- [Data extract]:
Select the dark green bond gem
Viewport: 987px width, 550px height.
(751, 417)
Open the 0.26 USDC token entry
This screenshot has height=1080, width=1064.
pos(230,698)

- [Work required]: Present every row above as a numbered list, with blank lines omitted.

- [Finished task]:
1. Select the dark green bond gem
2. Viewport: 987px width, 550px height.
3. (751, 417)
4. Open the 0.26 USDC token entry
5. This screenshot has height=1080, width=1064.
6. pos(230,698)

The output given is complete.